(Collected data)
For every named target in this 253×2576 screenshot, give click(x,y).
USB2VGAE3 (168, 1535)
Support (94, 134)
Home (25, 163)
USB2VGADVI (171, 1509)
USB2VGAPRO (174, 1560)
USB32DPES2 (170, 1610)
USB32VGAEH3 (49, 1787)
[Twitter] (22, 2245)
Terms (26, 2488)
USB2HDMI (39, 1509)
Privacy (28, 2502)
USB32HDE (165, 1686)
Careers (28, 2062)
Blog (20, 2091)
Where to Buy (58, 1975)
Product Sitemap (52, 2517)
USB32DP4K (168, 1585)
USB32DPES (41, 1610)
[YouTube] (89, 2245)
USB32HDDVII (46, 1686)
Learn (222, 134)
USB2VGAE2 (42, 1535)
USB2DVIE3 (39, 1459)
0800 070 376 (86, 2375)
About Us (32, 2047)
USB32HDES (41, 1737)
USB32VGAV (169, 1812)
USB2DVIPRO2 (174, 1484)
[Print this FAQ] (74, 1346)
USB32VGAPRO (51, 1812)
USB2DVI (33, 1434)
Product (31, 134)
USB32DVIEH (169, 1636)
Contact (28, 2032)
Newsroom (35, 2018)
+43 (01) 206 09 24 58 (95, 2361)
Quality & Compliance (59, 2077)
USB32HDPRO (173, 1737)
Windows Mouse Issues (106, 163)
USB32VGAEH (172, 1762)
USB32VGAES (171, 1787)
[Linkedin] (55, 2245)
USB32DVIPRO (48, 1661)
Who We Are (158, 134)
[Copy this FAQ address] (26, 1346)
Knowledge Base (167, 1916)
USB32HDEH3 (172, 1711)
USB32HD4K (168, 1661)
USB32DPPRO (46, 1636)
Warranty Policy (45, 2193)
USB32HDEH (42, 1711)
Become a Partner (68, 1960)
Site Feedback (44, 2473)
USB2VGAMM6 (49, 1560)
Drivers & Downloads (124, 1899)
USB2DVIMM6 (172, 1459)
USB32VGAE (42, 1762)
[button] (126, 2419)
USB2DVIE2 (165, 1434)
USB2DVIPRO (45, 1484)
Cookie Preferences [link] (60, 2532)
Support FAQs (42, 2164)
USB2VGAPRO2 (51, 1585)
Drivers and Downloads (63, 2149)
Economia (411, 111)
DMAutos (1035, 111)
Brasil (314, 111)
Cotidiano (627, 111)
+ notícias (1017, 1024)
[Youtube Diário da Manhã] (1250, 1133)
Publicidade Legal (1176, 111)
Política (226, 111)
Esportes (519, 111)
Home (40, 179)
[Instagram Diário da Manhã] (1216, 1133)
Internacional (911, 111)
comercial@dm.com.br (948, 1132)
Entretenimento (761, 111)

ABOUT THIS EXERCISE:
From the entries above, select each line containing the string "Downloads".

REPLY:
Drivers & Downloads (124, 1899)
Drivers and Downloads (63, 2149)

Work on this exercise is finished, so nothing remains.